[Your assignment]
Without the pictures, give every record again exactly.

[Data provided]
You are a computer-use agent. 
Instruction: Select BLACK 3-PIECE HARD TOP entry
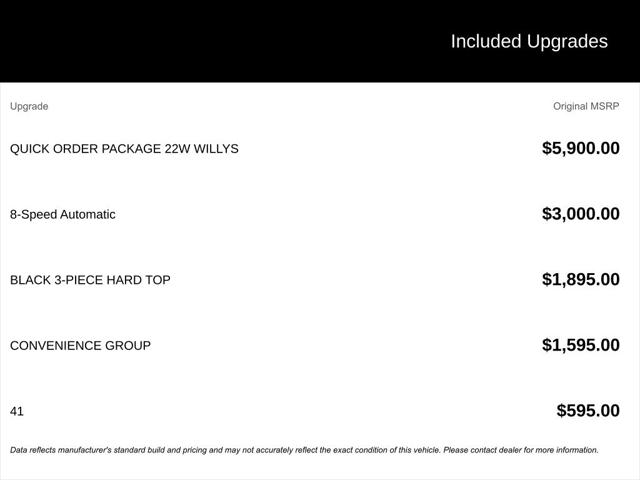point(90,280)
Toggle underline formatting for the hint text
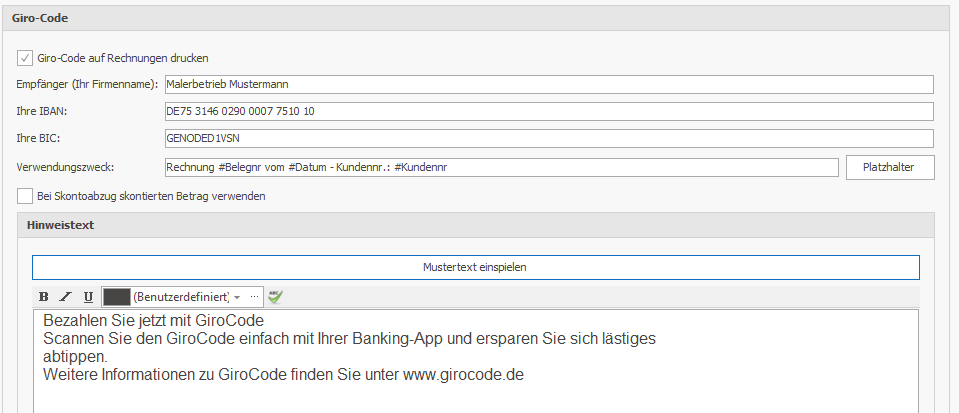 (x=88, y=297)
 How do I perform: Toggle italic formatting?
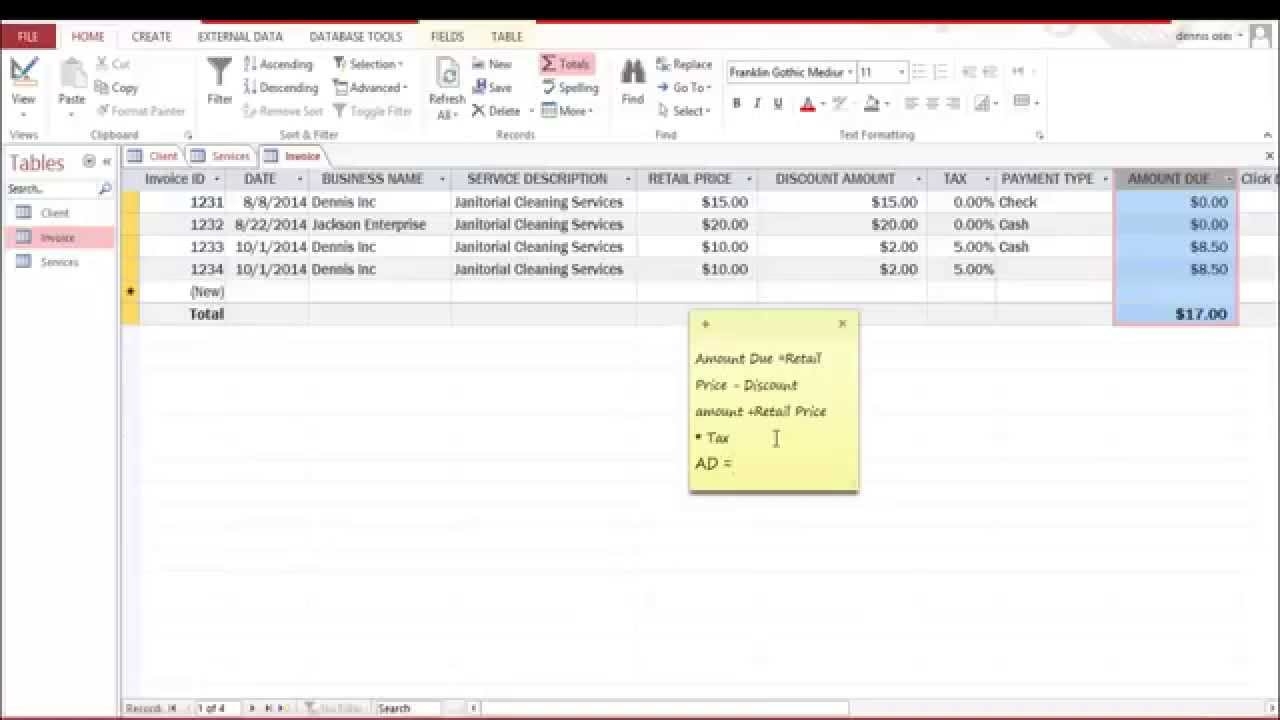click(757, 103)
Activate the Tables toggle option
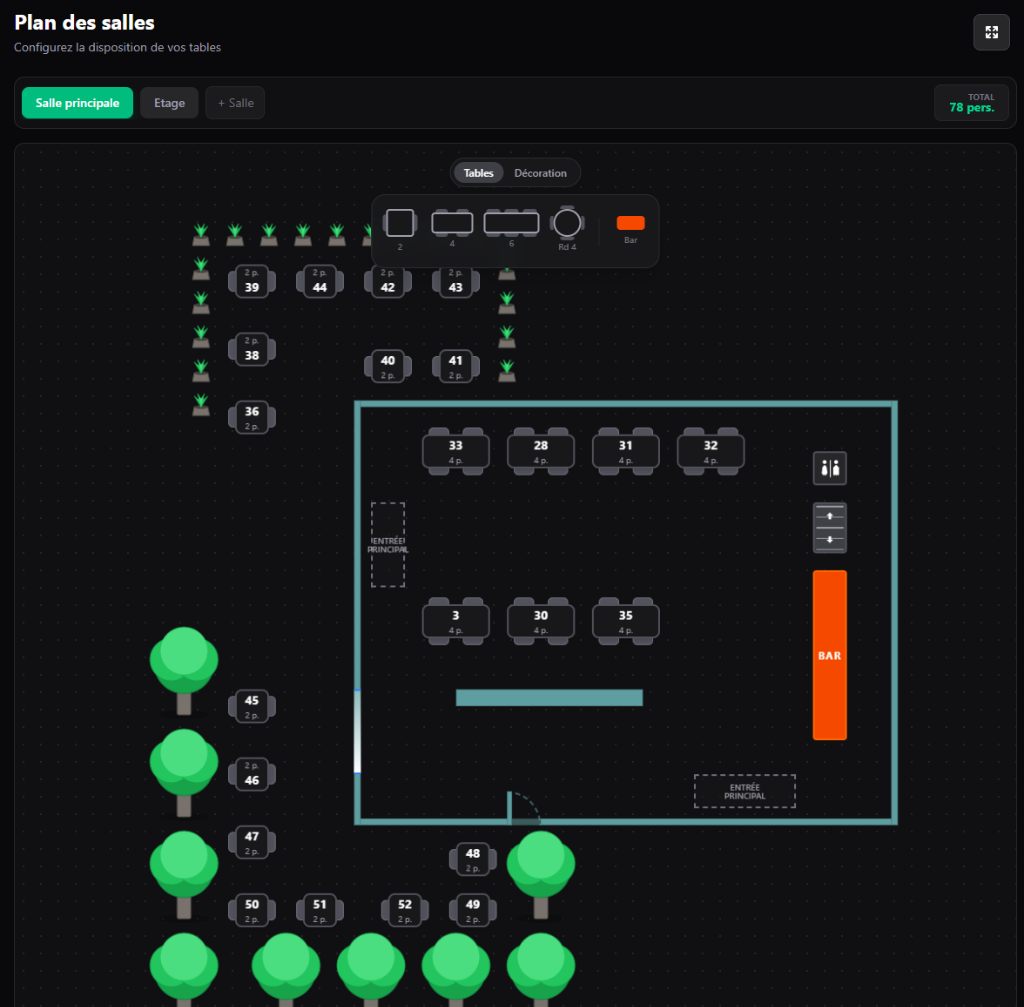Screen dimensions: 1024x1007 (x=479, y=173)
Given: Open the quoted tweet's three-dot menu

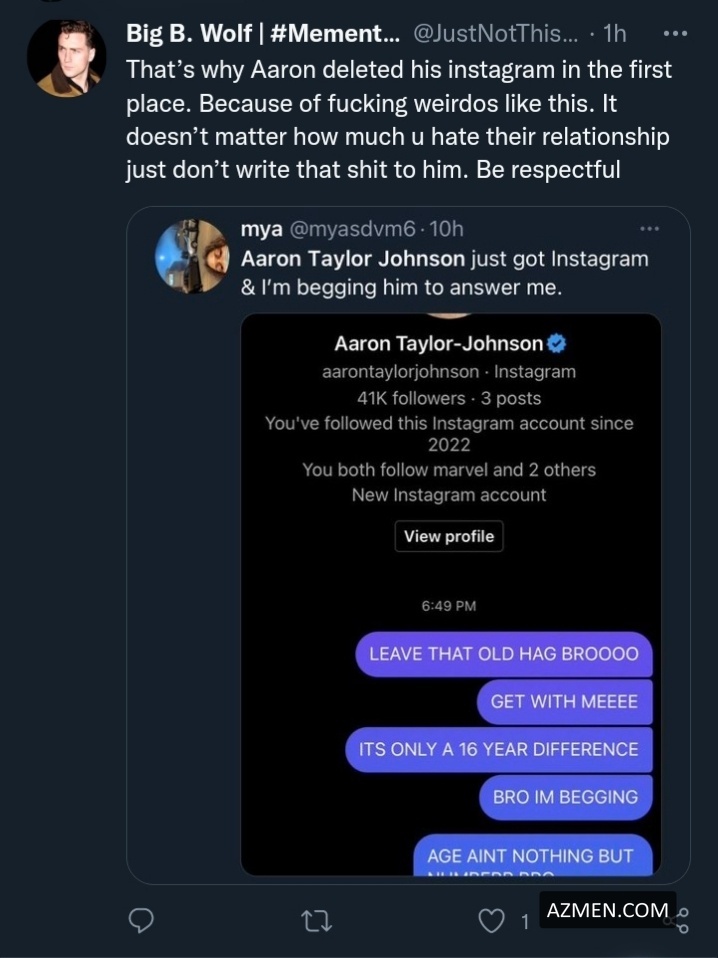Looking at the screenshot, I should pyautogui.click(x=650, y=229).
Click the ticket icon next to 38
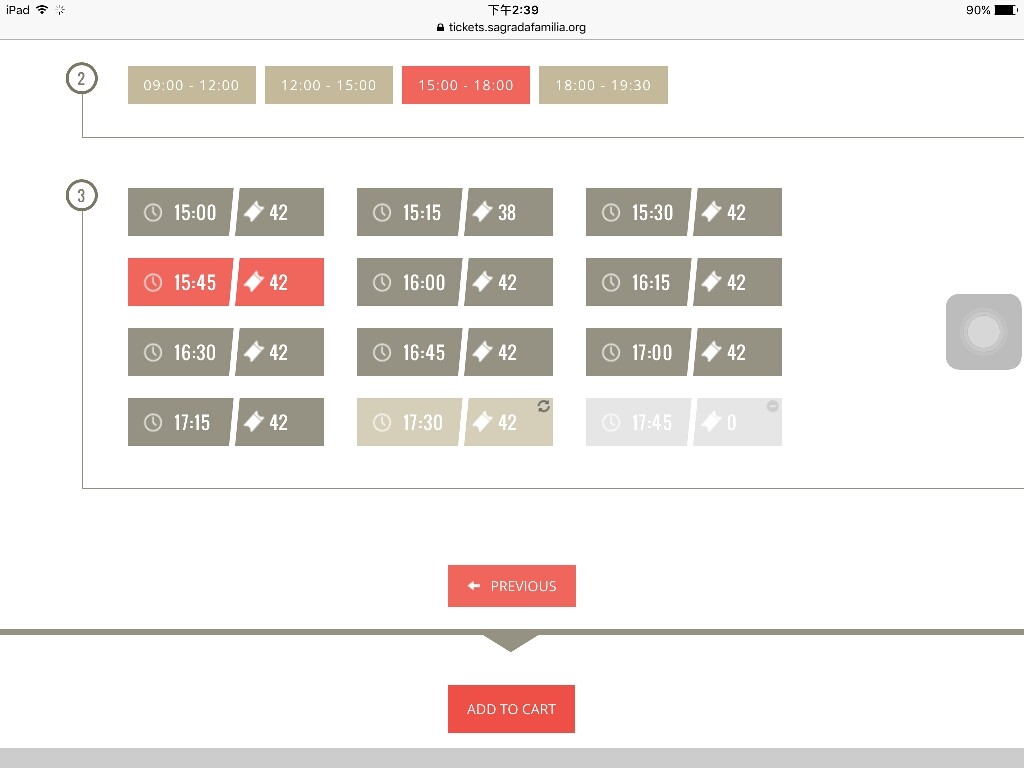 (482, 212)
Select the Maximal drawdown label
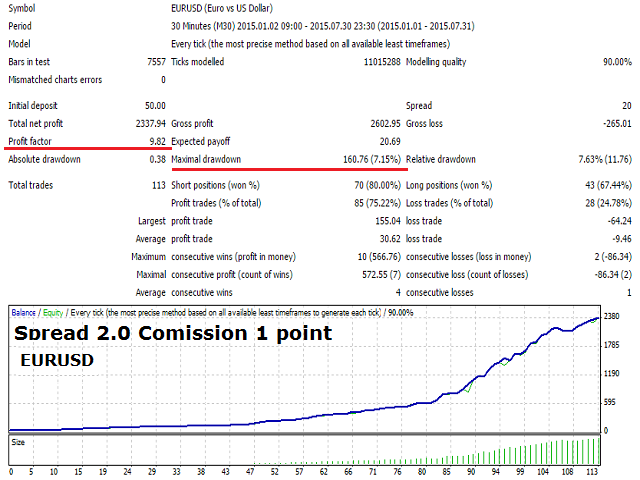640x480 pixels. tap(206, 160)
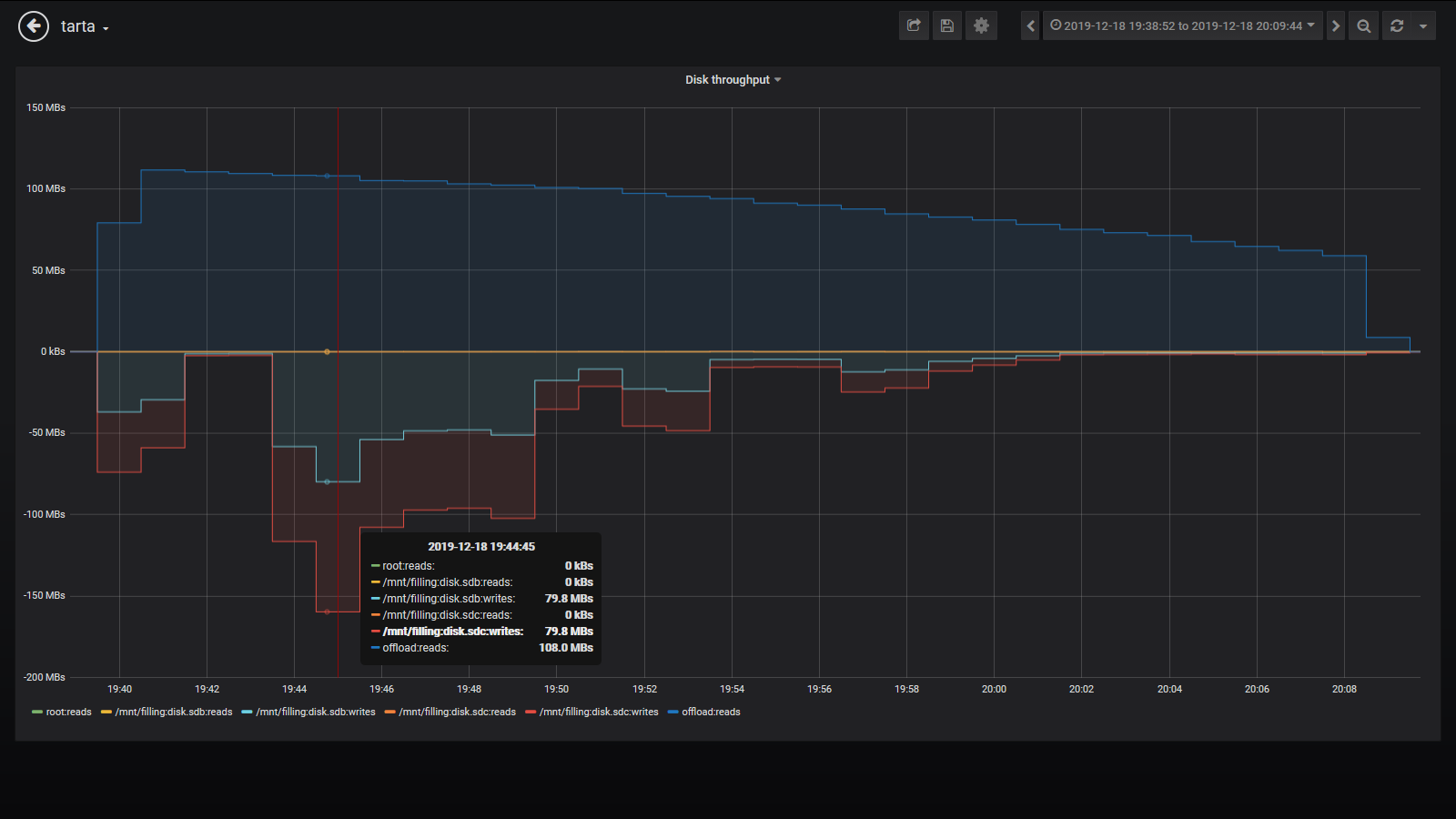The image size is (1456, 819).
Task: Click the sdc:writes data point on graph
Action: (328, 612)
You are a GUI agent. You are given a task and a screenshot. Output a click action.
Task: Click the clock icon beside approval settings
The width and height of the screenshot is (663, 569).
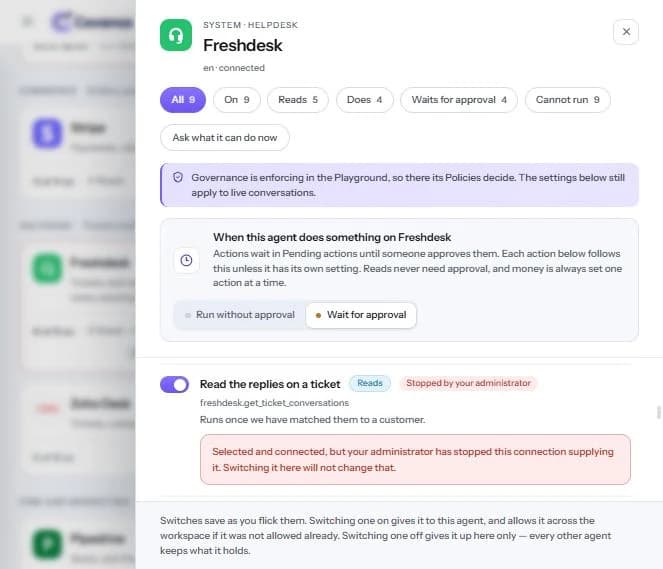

[Completed task]
You are a computer-use agent. 
Instruction: Select BLACK 3-PIECE HARD TOP entry
point(90,280)
Toggle underline formatting for the hint text
 (x=88, y=297)
 How do I perform: Toggle italic formatting?
click(757, 103)
Activate the Tables toggle option
Screen dimensions: 1024x1007 (x=479, y=173)
Given: Open the quoted tweet's three-dot menu

Looking at the screenshot, I should pyautogui.click(x=650, y=229).
Click the ticket icon next to 38
 (482, 212)
Select the Maximal drawdown label
640x480 pixels. tap(206, 160)
The image size is (1456, 819).
Task: Click the sdc:writes data point on graph
Action: (328, 612)
You are a GUI agent. You are given a task and a screenshot. Output a click action.
Task: Click the clock icon beside approval settings
The width and height of the screenshot is (663, 569).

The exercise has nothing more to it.